Who doesn't like surprises? Well, cricket powerbrokers India, England, and Australia didn't. They led a demand in 2010 for "more competitive" World Cups by reducing the field to the size of the Champions Trophy. That way, they could ensure that, as the favorite teams for TV and advertisers, they would be in the tournament for at least a month of the six-week saga.
But at a time when FIFA is planning to add 16 extra teams to the soccer World Cup, the Rugby World Cup wants to add four, and the Olympics added five new sports, reducing numbers in cricket's showpiece is contrary to administrative mantras about developing the global game.
In spite of all this, the 12th Cricket World Cup ought to be a smash hit.
The English hosts have done more than most to make it so. Immediately after the humiliating group-stage exit four years ago, England transformed itself by selecting short-form cricket specialists, and adopting the positive, aggressive approach of 2015 finalists Australia and New Zealand. They have not lost a home series in four years, won 57 of 86 ODIs, returned to No. 1 a year ago, and broken the world record total twice. Seven players in the England squad have scored centuries, the most of any team.
"We're in as strong a position as we could be at this stage," captain Eoin Morgan says.
If anything will stop them, it will be the weight of expectations. England still seeks a first major ODI title. It has lost three World Cup finals and two Champions Trophy finals. It was favored at the 2017 Champions Trophy, also at home, and fell to Pakistan on a slow pitch in the semifinals.
Conditions have changed.
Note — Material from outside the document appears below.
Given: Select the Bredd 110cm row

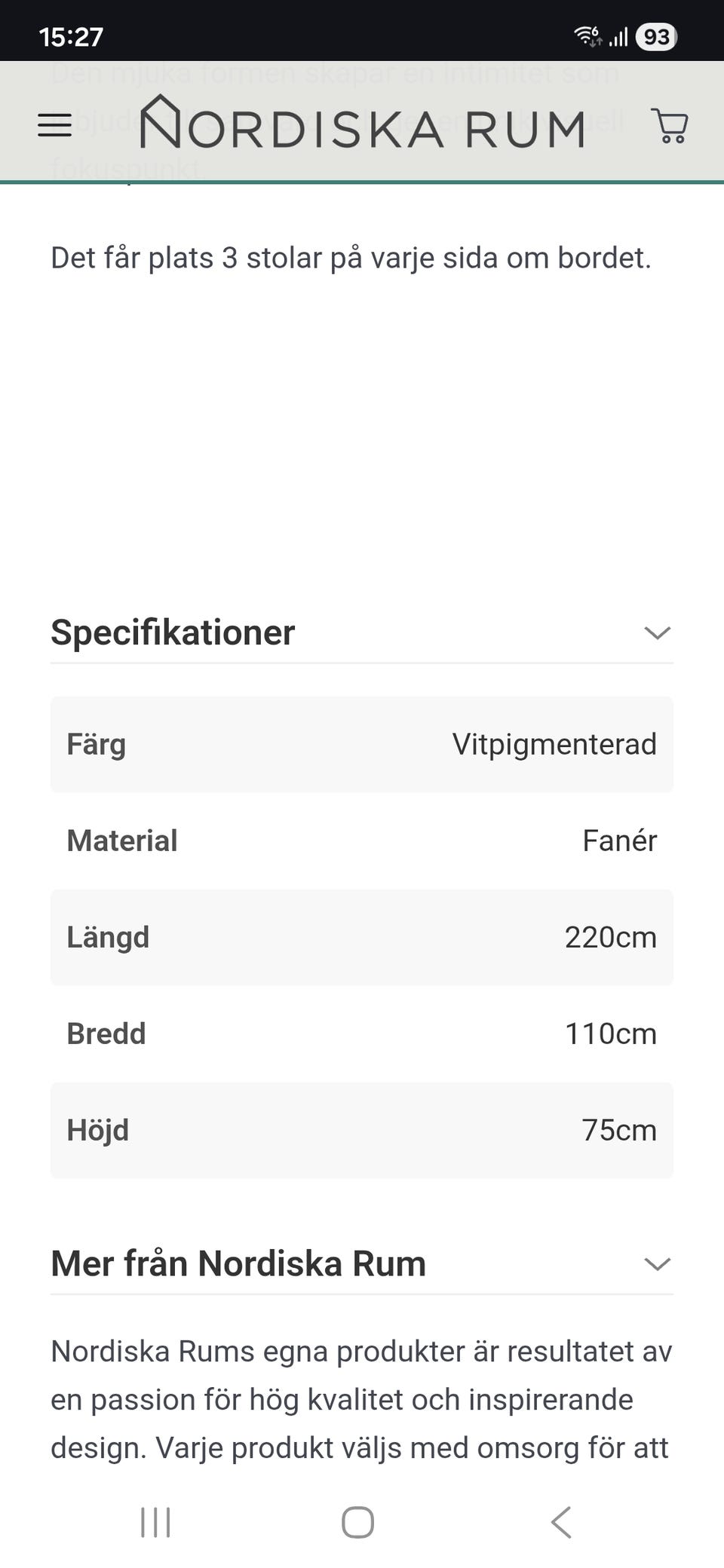Looking at the screenshot, I should point(362,1034).
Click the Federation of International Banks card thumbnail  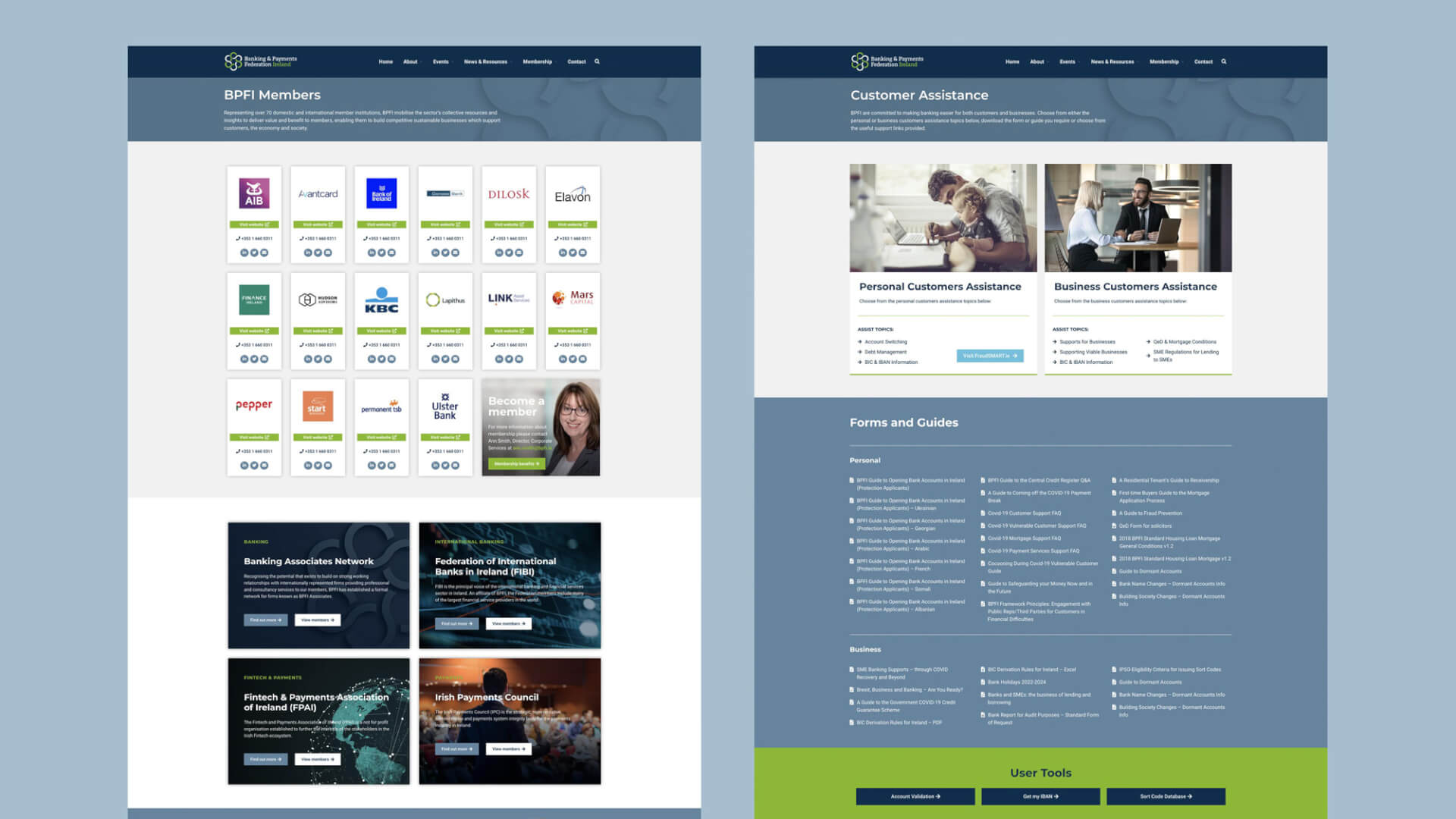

Swing and seam are less impactful as English pitches have become flatter, encouraging higher scores: 300 has become a par score for an ODI. In the England-Pakistan series this month, seven of the eight totals were 300-plus. The other was 297.
India come looking for a third World Cup crown with the most experienced squad in the competition. But there's a feeling that if bowlers can get through the mighty top order of Shikhar Dhawan, captain Virat Kohli, and Rohit Sharma, then the middle order is vulnerable.
There's a wave of newcomers who are set to light up the tournament, among them Afghanistan bowling allrounder Rashid Khan, the top allrounder in ODIs already at age 20, and Jasprit Bumrah, the No. 1-ranked ODI bowler who is on track to become the fastest Indian to 100 wickets.
While they make their World Cup debut, others will make their bow.
This will be the last World Cup for the likes of West Indies blaster Chris Gayle, South Africa's JP Duminy, Imran Tahir and Dale Steyn, Pakistan's Shoaib Malik, and Bangladesh's golden generation which has yet to strike gold. Mashrafe Mortaza, Shakib Al Hasan, Mushfiqur Rahim, and Tamim Iqbal beat and eliminated India in the 2007 World Cup.
This is their last shot at glory.
A toast for good luck. And another for absent friends.